Pictures must not appear in the copy. Reproduce exactly, and only, the lines from the one with "This screenshot has" through the end of the data below.

BEGIN

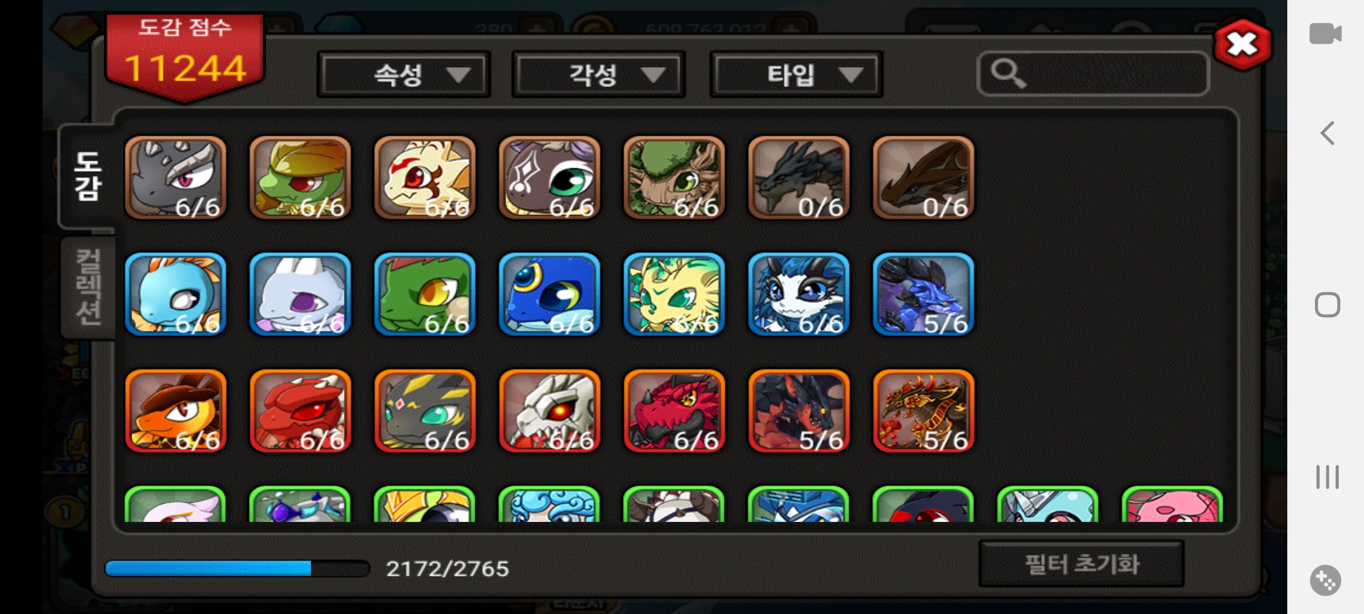1364x614 pixels.
Task: Tap the Android back arrow
Action: (1327, 134)
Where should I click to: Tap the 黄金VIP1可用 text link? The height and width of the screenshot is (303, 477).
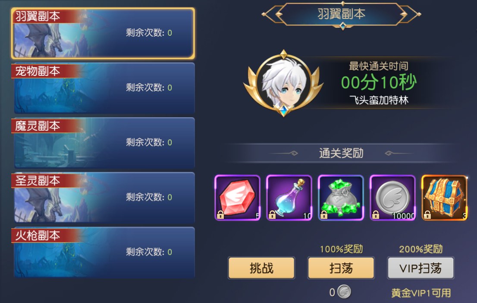click(421, 293)
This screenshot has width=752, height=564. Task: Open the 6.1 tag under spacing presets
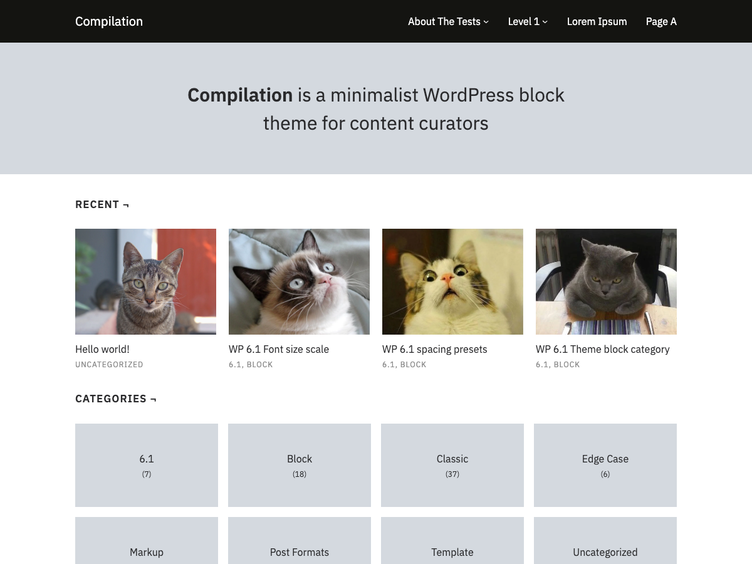[389, 364]
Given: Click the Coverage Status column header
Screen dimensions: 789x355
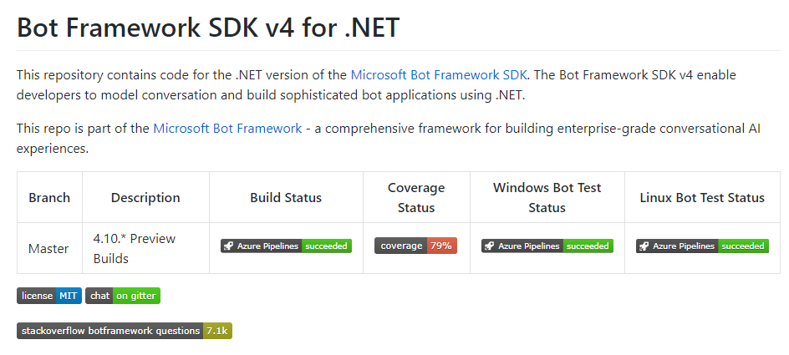Looking at the screenshot, I should pos(416,198).
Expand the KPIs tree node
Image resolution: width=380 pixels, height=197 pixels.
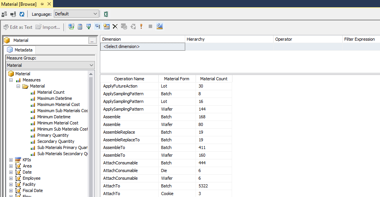[11, 160]
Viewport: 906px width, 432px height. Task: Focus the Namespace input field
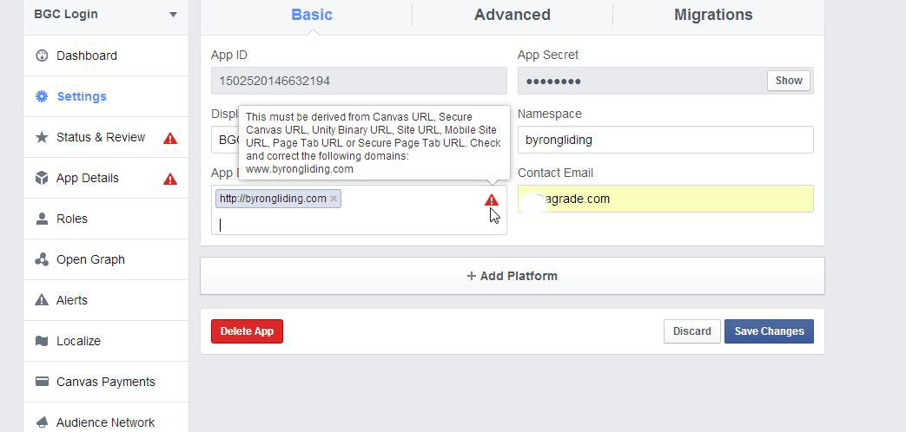tap(665, 140)
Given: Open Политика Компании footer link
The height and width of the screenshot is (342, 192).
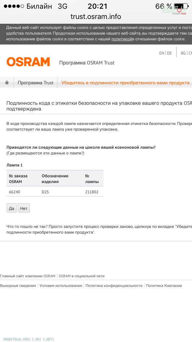Looking at the screenshot, I should (164, 286).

END

**Written answer**
This screenshot has width=752, height=564. Task: Open the 6.1 tag under spacing presets
[389, 364]
Given: Click the Coverage Status column header
Screen dimensions: 789x355
Looking at the screenshot, I should pos(416,198).
Expand the KPIs tree node
Image resolution: width=380 pixels, height=197 pixels.
[11, 160]
Viewport: 906px width, 432px height. Task: Focus the Namespace input field
tap(665, 140)
Given: Open Политика Компании footer link
The height and width of the screenshot is (342, 192).
Looking at the screenshot, I should (164, 286).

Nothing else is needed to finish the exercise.